### Actions to take
A: In the Fugro announcement on amended credit agreements, what is the total size of the company's revolving credit facilities?
B: Reproduce the portion of the Fugro announcement on amended credit agreements that begins at the words "Fugro Secures Amendment" and stops after "on capital employed.".

[START OF Source excerpt]

Fugro Secures Amendment Of Credit Agreements

Additional headroom agreed under financial covenants

Leidschendam, The Netherlands
31 Dec 2014

Fugro has reached agreement with its lenders on a temporary adjustment of two financial covenants and on the related definitions. This provides the company with additional headroom under these covenants. The agreement signals the continued support of Fugro’s lenders for the company and its initiatives to restore margins, delever the balance sheet and improve return on capital employed.

Fugro has agreed temporary amendments to the net leverage and fixed charge covenants contained in its EUR 775 million revolving credit facilities (RCF, of which EUR 155 million has been drawn) and its US private placement notes (EUR 762 million at the current exchange rate). Maximum net leverage has been increased up to and including March 2015, and minimum fixed charge cover has been lowered up to and including March 2016 according to the following schedule:

Test date

Net leverage 1

Fixed charge cover 2

 

Original covenant

Adjusted covenant

Original covenant

Adjusted covenant

December 2014

< 3.00x

< 3.50x

> 2.50x

> 2.00x

March 2015

NA

< 3.25x

NA

> 2.00x

June 2015

< 3.00x

< 3.00x

> 2.50x

> 2.00x

September 2015

NA

< 3.00x

NA

> 2.00x

December 2015

< 3.00x

< 3.00x

> 2.50x

> 2.25x

March 2016

NA

< 3.00x

NA

> 2.25x

June 2016 onwards

< 3.00x

< 3.00x

> 2.50x

> 2.50x

  1. net debt/ EBITDA (4 quarters rolling)
  2. EBITDA plus operating lease expense/ interest expense plus operating lease expense (4 quarters rolling)

[END OF Source excerpt]
[START OF Raw data]

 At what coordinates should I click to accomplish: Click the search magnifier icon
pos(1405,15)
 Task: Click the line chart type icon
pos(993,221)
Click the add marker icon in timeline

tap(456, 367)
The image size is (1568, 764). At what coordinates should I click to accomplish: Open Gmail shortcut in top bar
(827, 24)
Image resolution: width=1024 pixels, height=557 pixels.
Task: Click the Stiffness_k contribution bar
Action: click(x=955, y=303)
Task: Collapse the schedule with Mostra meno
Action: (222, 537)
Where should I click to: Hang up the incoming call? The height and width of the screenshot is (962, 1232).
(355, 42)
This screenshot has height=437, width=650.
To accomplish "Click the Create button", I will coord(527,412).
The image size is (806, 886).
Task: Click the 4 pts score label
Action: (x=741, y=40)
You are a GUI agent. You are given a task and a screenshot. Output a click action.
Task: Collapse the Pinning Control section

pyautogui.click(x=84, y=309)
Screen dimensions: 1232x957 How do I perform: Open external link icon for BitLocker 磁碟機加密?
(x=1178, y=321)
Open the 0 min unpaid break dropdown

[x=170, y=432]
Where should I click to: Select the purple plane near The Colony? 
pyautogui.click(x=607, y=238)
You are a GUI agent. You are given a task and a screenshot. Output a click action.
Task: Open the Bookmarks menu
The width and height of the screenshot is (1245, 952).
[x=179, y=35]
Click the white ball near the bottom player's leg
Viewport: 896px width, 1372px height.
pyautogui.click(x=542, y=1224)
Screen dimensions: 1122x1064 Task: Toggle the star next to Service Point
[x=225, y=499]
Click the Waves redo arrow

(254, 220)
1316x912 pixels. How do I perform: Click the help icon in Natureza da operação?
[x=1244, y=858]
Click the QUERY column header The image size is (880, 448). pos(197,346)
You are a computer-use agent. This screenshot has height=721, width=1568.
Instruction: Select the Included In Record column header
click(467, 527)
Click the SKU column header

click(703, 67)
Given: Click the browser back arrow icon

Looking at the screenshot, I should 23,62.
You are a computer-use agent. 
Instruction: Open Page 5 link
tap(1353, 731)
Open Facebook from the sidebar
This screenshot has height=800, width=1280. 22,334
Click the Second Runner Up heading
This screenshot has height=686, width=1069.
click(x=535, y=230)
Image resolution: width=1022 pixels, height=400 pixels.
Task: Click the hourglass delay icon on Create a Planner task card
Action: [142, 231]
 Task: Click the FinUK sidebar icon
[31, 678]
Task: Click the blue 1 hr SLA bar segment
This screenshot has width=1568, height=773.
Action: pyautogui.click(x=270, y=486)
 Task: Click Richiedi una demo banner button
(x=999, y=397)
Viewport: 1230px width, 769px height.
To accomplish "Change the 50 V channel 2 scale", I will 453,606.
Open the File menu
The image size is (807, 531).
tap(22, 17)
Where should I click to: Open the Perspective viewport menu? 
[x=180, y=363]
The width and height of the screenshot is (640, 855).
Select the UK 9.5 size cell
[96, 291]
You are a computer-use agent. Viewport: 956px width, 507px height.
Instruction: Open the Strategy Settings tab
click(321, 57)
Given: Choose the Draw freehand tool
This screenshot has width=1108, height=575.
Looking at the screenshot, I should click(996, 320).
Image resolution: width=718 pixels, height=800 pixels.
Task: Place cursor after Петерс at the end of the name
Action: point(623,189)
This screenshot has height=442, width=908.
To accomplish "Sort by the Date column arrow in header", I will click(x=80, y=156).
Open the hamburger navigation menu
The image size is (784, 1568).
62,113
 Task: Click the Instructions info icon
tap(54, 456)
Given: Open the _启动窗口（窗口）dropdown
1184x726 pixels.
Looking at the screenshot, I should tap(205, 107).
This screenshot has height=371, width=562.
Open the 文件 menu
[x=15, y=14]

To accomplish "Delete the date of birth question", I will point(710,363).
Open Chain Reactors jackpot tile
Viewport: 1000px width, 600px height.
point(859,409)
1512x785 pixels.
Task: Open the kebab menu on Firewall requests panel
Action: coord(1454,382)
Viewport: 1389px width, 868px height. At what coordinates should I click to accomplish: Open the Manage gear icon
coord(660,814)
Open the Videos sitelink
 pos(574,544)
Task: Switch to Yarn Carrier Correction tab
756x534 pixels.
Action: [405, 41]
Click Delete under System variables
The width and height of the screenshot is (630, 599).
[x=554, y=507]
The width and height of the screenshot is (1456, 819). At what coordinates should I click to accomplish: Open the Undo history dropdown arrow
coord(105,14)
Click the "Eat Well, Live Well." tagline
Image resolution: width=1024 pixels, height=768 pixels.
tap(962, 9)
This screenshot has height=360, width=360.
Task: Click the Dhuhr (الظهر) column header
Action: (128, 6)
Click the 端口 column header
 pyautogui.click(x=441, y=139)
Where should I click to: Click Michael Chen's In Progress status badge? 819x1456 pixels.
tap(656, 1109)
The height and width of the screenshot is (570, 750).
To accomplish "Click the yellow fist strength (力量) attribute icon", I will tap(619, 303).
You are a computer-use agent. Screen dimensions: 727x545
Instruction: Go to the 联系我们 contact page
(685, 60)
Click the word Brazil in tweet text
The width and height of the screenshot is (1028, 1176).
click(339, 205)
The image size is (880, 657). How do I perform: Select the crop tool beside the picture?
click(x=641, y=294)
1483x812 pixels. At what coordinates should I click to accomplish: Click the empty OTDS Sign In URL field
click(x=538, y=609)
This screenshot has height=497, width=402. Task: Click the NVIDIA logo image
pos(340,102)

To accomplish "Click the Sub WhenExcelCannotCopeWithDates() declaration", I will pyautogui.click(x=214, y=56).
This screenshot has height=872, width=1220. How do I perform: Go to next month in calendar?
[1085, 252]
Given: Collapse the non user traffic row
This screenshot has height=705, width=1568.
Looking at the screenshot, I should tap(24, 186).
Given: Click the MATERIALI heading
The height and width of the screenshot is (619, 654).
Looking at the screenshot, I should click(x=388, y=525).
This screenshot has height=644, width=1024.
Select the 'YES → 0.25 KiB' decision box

[END OF Raw data]

### Responses to the tasks
A: EUR 775 million.

B:
Fugro Secures Amendment Of Credit Agreements

Additional headroom agreed under financial covenants

Leidschendam, The Netherlands
31 Dec 2014

Fugro has reached agreement with its lenders on a temporary adjustment of two financial covenants and on the related definitions. This provides the company with additional headroom under these covenants. The agreement signals the continued support of Fugro’s lenders for the company and its initiatives to restore margins, delever the balance sheet and improve return on capital employed.